The caseload of the Commission for Conciliation, Mediation and Arbitration (CCMA) has increased 14.36% in the last year. But the money it gets from the government has increased by only 1.32%. It also has 17% fewer commissioners than it did in 2013, when it was dealing with only 70% of its current caseload.
This is according to an analysis of the commission’s annual reports by the Mail & Guardian’s data desk, which confirms that — as CCMA director Cameron Morajane put it — there is no sugarcoating the effect more budget cuts will have on the statutory body mandated with saving jobs.
The CCMA will have its budget cut by R600-million over the next three years. This is amid a wave of job losses that are expected to occur as a result of the economic downturn triggered by the Covid-19 pandemic.
According to Statistics South Africa’s most recent labour data, there have been an estimated 1.68-million jobs lost in the past year.
“The results of this, if executed, are devastating … That’s important. And we are not arrogant about it,” Morajane said last week in an address to stakeholders about the cuts.
On top of a more significant retrenchment caseload, the commission has already been dealing with far more cases than it did at the start of 2019, when it was also mandated to tackle national minimum wage cases.
According to its annual report for the 2019-20 financial year, the increase in case referrals resulted in an increase in expenditure, from R414-million to R454-million, during the reporting period.
Despite the influx of new cases, the money allocated to the commission by the government has not increased at the same rate.
Morajane said it is “a simple fact” that the increase in the commission’s caseload is not commensurate with the budget.
He explained that although the commission understands that cuts to government budgets are necessary, “services will be affected severely if such a cut continues”.
“When we have not foreseen the budget cut, it is not the CCMA that is failing you,” Morajane said, talking about the first almost R100-million slashing of its budget earlier this year.
“It is because we know that, broadly, the government has serious fiscus pressure … So the CCMA does understand the objective of the budget cut … [But] the R100-million was never planned. The R100-million was not expected.”
The CCMA has suffered budget cuts for the past three years, but, “there was never any noise about it. Nobody has ever been aggrieved about it or talked about it in the media, until this year.”
‘We can still do more with less’
In the face of these consistent cuts to its budget, the commission — which is seen as the department of employment and labour’s best performer — has put on a brave face.
And if Morajane’s address last Wednesday is anything to go by, this has not changed.
But, the blow Covid-19 has dealt to the CCMA’s operations has caused the cracks to show and, in the past weeks, fears the commission will not be able to do its work have dominated public discourse.
Morajane explained that the commission had taken the decision not to employ more full-time commissioners.
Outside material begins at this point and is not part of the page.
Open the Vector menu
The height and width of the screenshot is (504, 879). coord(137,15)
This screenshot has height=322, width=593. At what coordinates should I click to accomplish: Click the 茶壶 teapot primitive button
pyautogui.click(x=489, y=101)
Between December 2020 and March 2021, the CCMA will also not be using part-time commissioners, which the commission has previously leaned on to help deal with its mounting caseload.
But this does not mean the commission will not have anyone to deal with cases during this period, Morajane said.
“We have been operating as the CCMA even at level-five lockdown … We have been doing cases. We have been doing collective-bargaining cases. I have had to get involved myself as the director to make sure we are still operating during level five … So we have never stopped operating.”
The M&G’s analysis revealed that there had been a steady decline in the number of commissioners at the CCMA since the 2012-13 financial year, when it had 203 commissioners on its payroll. Although more commissioners were recruited to deal with the national minimum wage caseload, the CCMA still has only 168 commissioners.
The CCMA has had to halt walk-ins to protect staff from Covid-19. The largest number of cases at the body result from walk-ins, Morajane said. The commission has encouraged workers to use its digital platforms instead.
Data sourced by the M&G in April showed that in the first month of the CCMA’s initial decision to stop walk-ins, it had received 5 141 case referrals. This is about a quarter of the average number of cases it would have dealt with during the same period last year.
“We were faced with two competing interests: one, providing services and, on the other side, life and the health of the users and the staff of the CCMA,” Morajane said on Wednesday, revealing that there have been 139 reported positive Covid-19 cases at the commission.
Morajane said that, despite its decreased resources, the commission would endeavour to
make the most of what it does have.
Fewer commissioners and no walk-ins will undoubtedly affect the commission’s performance, even if the public does heed its calls to make use of its digital platforms.
And Covid-19, paired with the budget cuts, will likely change how and if worker disputes are resolved. But the commission has nevertheless tried to communicate that it will continue doing what it can.
“I am sure most of us are familiar with the concept that says, ‘You can still do more with less.’ Yes, we have less budget. We have fewer resources than we can use,” Morajane said.
“But we are finding ways to do more with those limited resources.”